**Work order**:
Report back the lines in this listing that carry the string "computer".

**Task material**:
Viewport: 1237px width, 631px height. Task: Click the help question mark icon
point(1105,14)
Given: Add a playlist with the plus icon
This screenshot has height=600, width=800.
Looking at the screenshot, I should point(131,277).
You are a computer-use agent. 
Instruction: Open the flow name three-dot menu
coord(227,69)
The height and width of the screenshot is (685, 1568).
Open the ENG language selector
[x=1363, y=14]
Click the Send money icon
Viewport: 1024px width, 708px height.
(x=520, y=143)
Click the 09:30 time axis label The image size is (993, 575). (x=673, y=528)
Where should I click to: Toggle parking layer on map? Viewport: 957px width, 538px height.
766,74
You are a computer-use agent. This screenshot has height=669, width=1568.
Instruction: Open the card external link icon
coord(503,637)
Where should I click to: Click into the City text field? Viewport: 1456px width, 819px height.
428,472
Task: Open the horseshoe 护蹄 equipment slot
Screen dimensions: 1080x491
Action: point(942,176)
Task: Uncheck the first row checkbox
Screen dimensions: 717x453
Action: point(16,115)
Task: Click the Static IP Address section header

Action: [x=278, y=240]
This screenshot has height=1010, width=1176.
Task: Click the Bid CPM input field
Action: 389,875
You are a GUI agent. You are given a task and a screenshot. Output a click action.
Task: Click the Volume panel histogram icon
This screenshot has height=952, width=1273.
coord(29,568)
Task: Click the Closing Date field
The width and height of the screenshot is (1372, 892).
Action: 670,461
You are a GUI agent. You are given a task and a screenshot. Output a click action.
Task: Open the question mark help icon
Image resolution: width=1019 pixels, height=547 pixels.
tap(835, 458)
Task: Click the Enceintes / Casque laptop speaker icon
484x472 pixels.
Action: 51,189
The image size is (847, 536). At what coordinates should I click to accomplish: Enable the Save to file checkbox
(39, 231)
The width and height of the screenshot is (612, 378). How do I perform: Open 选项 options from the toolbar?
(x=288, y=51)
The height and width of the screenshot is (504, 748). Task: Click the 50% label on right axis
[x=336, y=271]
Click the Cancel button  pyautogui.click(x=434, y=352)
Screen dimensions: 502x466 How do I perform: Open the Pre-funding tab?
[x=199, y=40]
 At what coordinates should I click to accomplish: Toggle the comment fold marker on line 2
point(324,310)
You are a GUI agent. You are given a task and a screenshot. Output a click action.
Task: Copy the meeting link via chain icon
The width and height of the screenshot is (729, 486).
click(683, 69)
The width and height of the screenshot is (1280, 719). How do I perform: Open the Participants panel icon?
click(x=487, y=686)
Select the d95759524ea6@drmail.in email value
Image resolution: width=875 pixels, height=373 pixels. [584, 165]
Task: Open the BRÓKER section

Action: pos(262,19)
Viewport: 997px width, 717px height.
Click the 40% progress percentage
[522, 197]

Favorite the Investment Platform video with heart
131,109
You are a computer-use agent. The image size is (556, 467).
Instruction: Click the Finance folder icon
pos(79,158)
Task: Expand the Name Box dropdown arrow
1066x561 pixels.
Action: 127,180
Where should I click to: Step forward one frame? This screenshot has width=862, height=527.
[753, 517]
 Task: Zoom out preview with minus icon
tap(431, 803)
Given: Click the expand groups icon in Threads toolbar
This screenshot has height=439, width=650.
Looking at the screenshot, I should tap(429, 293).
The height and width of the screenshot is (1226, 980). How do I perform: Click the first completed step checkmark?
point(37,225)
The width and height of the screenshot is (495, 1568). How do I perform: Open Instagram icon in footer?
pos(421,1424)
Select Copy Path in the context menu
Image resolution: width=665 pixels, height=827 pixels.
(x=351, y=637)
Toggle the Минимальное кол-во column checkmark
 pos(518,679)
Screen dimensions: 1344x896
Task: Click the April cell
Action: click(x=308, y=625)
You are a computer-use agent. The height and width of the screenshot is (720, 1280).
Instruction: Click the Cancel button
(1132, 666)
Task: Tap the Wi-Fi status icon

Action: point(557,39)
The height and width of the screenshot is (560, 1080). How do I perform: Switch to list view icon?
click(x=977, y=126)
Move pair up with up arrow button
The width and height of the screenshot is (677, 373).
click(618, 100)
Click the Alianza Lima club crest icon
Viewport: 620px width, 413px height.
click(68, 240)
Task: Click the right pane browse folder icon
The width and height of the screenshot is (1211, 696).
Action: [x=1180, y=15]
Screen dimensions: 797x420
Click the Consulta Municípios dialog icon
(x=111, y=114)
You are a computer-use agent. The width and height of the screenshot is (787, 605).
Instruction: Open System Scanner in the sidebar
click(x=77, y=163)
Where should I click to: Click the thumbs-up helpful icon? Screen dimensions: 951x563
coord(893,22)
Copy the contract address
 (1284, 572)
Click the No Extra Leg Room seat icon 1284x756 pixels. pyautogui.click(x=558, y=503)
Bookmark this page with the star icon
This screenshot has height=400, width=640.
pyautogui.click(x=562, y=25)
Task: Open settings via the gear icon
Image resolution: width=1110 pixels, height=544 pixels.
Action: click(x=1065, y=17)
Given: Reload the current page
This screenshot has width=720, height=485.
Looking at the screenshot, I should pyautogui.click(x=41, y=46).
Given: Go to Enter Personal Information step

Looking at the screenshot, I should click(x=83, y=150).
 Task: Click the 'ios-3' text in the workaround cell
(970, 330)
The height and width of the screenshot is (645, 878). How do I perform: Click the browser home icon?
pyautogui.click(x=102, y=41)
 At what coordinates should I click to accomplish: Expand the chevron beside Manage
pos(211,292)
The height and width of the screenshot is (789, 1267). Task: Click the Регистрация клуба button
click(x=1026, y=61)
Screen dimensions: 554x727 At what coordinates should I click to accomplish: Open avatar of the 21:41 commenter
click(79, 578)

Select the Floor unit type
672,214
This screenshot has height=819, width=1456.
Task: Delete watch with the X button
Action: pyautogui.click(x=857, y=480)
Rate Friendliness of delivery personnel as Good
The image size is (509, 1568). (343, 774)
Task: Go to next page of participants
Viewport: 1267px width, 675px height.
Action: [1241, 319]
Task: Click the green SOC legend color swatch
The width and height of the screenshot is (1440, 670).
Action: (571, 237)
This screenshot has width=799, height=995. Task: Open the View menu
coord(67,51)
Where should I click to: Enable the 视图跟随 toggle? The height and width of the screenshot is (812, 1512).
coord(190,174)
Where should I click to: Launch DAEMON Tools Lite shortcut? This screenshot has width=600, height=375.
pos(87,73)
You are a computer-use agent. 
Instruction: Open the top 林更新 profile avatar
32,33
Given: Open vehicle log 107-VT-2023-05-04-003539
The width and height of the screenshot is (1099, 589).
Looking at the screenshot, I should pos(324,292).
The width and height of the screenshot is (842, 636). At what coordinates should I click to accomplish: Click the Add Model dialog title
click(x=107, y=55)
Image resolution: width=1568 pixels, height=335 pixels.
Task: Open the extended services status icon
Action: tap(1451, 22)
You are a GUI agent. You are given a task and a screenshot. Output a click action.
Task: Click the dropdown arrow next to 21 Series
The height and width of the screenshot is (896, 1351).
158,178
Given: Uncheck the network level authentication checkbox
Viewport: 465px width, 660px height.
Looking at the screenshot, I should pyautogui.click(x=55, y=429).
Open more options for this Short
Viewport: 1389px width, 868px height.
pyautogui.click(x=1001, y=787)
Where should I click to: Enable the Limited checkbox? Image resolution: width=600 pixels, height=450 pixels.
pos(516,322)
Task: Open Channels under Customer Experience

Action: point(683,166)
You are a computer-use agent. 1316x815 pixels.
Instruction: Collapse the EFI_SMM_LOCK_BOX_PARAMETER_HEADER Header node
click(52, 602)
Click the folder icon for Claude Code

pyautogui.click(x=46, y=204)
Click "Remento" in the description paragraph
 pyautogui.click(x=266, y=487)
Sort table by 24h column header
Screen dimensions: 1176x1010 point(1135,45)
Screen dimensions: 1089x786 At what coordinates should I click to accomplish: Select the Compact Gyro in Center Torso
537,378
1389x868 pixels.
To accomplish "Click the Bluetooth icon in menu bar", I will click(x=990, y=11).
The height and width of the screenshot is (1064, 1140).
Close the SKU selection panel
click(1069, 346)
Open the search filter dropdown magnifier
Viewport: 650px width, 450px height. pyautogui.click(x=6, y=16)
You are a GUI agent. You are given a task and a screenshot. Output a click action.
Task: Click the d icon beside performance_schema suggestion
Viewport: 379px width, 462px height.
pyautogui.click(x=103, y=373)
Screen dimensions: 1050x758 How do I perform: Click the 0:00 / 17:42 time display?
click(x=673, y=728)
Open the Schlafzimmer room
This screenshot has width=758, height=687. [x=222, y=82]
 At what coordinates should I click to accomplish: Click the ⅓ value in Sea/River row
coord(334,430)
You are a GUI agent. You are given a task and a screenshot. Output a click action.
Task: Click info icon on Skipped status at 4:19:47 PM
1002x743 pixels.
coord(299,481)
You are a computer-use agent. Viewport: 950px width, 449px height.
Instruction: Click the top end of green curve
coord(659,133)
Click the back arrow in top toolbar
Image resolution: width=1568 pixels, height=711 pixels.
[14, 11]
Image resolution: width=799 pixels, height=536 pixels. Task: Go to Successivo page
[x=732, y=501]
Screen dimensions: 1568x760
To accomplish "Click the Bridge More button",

**Response for this exercise**:
You are a computer-use agent. 
You are a computer-use agent. This screenshot has height=669, width=1568.
You are a computer-use agent. The image size is (556, 467).
You are a computer-use agent. The height and width of the screenshot is (720, 1280).
You are a computer-use agent. The width and height of the screenshot is (787, 605).
You are a computer-use agent. 
You are a computer-use agent. 1316x815 pixels.
You are a computer-use agent. Viewport: 950px width, 449px height.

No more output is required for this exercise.